--- Extracted records ---
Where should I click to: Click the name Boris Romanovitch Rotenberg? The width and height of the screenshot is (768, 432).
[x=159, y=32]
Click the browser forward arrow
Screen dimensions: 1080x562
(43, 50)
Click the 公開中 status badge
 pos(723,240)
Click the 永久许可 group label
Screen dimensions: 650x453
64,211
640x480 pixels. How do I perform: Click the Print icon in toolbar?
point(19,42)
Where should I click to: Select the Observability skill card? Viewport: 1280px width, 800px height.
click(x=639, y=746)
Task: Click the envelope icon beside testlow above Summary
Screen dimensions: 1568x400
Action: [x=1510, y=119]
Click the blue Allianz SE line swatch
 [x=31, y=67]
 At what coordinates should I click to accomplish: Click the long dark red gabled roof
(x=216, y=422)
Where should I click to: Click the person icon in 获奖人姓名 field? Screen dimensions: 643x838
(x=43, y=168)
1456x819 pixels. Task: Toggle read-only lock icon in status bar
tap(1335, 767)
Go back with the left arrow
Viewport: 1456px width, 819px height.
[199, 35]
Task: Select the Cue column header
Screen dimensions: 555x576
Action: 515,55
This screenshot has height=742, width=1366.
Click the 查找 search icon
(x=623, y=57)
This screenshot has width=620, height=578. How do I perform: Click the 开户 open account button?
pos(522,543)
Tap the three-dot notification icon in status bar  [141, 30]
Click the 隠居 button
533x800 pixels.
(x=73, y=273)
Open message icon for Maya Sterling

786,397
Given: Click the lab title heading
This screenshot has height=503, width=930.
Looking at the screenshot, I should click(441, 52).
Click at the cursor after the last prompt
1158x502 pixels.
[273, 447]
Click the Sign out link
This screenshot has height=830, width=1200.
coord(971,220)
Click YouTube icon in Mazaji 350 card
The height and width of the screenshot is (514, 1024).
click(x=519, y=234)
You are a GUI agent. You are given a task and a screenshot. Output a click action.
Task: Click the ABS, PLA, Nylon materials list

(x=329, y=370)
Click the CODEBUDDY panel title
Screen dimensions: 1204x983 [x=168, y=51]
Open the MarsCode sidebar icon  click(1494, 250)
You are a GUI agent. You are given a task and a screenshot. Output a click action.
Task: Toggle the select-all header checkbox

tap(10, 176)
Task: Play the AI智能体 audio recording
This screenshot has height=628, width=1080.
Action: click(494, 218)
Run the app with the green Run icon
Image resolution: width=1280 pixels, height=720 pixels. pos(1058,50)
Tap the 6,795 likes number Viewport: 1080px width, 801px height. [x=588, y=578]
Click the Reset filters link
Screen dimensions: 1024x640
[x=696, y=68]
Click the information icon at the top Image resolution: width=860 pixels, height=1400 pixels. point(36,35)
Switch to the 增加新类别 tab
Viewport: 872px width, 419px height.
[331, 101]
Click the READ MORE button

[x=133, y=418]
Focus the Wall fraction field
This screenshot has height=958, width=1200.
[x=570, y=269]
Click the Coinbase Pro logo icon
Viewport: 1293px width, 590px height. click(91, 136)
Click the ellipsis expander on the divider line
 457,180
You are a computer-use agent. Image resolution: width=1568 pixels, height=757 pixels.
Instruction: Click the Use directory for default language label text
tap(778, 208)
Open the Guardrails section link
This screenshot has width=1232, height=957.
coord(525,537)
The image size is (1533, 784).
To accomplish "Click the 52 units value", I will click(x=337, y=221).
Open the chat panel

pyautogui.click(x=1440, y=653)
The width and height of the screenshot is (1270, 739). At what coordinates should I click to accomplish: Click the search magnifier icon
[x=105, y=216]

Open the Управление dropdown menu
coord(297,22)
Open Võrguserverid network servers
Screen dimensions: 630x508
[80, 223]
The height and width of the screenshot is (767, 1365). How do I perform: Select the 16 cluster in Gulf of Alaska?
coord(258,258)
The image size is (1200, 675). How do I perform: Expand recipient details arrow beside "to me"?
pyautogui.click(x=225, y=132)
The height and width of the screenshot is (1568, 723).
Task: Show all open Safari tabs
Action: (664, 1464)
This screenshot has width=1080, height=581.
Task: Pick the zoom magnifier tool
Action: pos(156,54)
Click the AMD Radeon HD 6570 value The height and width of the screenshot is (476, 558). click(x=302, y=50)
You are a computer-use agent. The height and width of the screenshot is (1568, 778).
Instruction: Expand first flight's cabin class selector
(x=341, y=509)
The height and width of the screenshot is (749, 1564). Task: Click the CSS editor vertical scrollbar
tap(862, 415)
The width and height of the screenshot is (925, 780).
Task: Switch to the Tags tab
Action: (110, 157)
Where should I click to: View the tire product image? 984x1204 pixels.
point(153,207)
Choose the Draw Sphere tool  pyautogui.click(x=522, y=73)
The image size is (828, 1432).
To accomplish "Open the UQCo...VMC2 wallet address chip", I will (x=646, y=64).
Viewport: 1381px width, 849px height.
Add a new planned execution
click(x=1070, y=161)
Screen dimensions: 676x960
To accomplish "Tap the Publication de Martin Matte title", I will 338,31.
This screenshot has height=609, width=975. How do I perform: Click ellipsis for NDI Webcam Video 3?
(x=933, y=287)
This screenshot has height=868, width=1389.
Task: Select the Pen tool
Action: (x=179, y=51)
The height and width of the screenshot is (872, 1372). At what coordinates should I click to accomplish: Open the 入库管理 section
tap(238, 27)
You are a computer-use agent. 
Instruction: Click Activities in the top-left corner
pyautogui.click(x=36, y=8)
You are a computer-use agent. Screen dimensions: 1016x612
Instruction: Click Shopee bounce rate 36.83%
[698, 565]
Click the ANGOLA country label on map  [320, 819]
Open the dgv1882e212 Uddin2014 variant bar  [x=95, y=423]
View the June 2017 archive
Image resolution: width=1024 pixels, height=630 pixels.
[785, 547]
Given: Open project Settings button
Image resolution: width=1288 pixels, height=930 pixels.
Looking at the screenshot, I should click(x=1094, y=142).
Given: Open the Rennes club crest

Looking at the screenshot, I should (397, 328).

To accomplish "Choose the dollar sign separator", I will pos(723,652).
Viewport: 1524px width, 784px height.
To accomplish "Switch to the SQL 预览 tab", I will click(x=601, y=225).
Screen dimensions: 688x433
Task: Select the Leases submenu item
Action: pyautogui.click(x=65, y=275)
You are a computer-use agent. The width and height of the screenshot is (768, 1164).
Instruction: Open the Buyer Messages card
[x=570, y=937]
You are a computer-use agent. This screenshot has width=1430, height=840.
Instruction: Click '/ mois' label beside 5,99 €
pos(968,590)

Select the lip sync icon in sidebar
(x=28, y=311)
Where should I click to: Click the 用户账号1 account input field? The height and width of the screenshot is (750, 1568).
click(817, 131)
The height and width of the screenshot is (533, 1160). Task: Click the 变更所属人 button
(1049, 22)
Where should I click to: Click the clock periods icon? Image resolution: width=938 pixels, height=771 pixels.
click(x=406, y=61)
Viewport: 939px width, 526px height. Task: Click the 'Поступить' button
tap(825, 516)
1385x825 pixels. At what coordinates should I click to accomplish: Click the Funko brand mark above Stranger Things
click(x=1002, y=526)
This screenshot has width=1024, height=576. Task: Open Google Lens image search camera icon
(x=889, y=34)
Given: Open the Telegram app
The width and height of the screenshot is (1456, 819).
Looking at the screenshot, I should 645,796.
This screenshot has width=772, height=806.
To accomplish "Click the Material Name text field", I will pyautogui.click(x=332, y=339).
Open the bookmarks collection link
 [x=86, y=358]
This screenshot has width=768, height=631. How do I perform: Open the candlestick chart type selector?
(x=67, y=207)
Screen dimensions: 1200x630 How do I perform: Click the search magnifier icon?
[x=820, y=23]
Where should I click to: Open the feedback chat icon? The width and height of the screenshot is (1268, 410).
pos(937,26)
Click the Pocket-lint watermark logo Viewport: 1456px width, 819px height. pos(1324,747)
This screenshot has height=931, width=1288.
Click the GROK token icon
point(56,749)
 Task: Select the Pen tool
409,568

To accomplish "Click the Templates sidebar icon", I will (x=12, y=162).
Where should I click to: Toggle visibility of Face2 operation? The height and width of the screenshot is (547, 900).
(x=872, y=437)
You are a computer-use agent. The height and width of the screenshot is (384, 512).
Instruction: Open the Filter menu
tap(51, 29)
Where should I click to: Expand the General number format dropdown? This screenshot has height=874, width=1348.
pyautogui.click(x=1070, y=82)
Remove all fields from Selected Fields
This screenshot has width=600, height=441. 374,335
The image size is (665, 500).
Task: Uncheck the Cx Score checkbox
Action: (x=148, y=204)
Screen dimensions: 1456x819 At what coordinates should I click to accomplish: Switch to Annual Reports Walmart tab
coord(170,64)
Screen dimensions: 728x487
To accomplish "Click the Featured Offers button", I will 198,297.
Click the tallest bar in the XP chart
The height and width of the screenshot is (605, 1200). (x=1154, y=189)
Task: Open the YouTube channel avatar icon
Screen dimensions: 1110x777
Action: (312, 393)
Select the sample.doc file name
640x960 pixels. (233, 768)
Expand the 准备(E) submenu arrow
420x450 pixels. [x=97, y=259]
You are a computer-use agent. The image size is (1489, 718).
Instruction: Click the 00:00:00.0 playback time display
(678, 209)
---
Given instruction: Reproduce the listing word for word, beginning with its first line and stopping after the line that contains "click(x=639, y=746)", including both of those lines.

Exercise response:
Where should I click to: Click the name Boris Romanovitch Rotenberg? The width and height of the screenshot is (768, 432).
[x=159, y=32]
Click the browser forward arrow
Screen dimensions: 1080x562
(43, 50)
Click the 公開中 status badge
 pos(723,240)
Click the 永久许可 group label
Screen dimensions: 650x453
64,211
640x480 pixels. How do I perform: Click the Print icon in toolbar?
point(19,42)
Where should I click to: Select the Observability skill card? Viewport: 1280px width, 800px height.
click(x=639, y=746)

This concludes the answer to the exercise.